Beef Jerk – Tragic

Unassuming Aussie Unaffectedness with a Dark Side

Beef Jerk are elevated slackers. A Sydney, Australia based outfit that toes the line of shambled, everyman indie-pop (or in Aussie speak, “Dolewave”), Beef Jerk are cool without the pretension. Channeling the down-under version of British blue collar humdrum, Tragic seems like something unaffecting at first glance – hell, even the cover looks like it was stolen from a catalogue that was mailed to your mother’s house addressed to ‘resident’. Beef Jerk (consisting of members Jack Lee, Michael Branson, Dean Adam and Jack Baxter) had initially released Tragic in a small run back in 2015, but now has polished things up and re-released the effort for a deservedly wider audience by Trouble In Mind (with a limited LP-only “fake vomit” colored vinyl no less). Tragic serves up 15 bite-sized snack tracks full of jangling guitars, steady percussion and ‘90s-guy vocals, occasionally infused with off key harmony and surprisingly catchy hooks.

Tragic is such an easy listen that it’s almost too easy, leaving the listener to wonder exactly how this Sydney outfit stands out with their unaffected, lazy-yet-burnished sound, puke-themed gimmicks and a band name only less difficult to search for than The Band – yet Beef Jerk summons subtle Blur, Total Slacker and Tapes N Tapes vibes, particularly with percussion and vocal delivery. Utilizing spiffed yet still semi-grainy production, Beef Jerk ‘s seemingly innocuous tracks are used to dive deeper into the layers of working class culture in Australia, touching on gentrification, the futility of a mundane existence and even alcoholic fathers.
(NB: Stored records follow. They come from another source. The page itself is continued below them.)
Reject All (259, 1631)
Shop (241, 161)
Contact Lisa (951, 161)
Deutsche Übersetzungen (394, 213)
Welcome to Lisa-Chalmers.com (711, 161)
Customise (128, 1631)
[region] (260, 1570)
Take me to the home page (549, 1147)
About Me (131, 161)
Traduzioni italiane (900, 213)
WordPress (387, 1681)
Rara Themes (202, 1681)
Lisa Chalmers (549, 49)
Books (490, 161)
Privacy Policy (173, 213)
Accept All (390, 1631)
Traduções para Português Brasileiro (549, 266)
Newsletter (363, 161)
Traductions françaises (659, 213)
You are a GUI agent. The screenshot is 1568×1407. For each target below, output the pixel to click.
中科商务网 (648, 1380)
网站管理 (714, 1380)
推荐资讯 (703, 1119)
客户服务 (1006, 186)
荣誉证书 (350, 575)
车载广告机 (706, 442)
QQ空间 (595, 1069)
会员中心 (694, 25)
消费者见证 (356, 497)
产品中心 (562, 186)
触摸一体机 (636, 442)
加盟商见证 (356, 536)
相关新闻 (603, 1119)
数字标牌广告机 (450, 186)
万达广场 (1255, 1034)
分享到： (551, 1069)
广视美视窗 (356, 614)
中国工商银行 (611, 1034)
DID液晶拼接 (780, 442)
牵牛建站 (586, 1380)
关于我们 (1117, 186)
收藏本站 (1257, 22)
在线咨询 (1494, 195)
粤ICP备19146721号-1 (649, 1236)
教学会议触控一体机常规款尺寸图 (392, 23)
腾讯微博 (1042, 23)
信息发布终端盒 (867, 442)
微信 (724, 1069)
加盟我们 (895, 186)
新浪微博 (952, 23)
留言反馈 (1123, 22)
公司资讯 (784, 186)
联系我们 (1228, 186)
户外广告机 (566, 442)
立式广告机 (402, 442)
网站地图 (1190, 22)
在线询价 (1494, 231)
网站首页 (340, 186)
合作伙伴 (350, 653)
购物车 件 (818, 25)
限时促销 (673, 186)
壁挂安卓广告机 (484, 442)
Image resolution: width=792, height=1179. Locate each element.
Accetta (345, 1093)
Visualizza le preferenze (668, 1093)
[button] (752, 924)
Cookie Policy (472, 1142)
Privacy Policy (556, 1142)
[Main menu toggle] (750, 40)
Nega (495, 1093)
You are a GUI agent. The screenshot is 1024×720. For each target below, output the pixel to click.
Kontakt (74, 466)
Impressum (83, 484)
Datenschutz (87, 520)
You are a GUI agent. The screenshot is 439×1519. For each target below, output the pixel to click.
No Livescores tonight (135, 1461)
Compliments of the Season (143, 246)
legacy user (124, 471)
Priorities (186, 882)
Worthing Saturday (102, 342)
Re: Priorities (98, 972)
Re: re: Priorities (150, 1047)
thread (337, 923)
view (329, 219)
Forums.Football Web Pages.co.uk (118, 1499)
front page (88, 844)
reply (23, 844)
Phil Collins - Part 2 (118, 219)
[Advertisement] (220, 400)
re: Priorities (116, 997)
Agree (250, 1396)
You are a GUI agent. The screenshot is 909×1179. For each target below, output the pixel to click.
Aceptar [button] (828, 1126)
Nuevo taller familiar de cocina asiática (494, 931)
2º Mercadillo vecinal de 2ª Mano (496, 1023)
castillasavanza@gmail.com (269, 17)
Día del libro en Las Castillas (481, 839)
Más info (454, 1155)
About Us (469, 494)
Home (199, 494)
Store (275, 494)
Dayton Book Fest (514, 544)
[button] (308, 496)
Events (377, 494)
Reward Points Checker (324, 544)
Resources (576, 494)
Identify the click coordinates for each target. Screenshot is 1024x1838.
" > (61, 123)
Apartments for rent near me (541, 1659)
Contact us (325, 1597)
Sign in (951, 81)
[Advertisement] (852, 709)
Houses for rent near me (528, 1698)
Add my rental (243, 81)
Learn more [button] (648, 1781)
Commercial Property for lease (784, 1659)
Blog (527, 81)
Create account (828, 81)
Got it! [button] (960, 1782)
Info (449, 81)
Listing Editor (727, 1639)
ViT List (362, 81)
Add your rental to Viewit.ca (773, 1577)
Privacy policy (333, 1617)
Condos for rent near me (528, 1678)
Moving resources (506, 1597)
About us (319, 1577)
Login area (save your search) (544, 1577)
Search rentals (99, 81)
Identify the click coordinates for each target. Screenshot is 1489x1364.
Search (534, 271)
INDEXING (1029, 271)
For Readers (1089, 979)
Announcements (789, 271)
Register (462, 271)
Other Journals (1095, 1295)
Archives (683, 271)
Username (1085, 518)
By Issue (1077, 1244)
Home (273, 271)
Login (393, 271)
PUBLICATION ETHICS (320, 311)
First track “Rhythm Infection” starts off with an enticing, slightly nefarious spaghetti Western guitar before jumping straight into a stripped down, catchy pop song, while “French Dish” gives the listener some surprisingly jaunty synth toward the end that almost sounds like a piano bite from Yann Tiersen. “Soup of the Onion” is unassuming until it tosses a curve ball in the form of a drawling saxophone solo, and closer “Cotton” rambles on in a weirdly wise way before slowly fading out. “Move Into The Ocean” starts off like your typical head bobber – the type of track a depressed sophomore might put on the first day at a new school – and therein lies Beef Jerk’s charm. Childish, slightly bleak and somehow still tinged with hope.

Of the band’s debut effort, Beef Jerk’s bandcamp explains Tragic as “simultaneously championing and critiquing the seedier side of Australian culture and the human condition, stacking them on top of ramshackle riff after riff. Beef Jerk have created an album for those bruised and battered by life, but who carry on, despite the sting of broken dreams.” Simple yet well done enough to be cathartic, it will be intriguiging to see how Beef Jerk wields their insolent, unassuming intelligence next.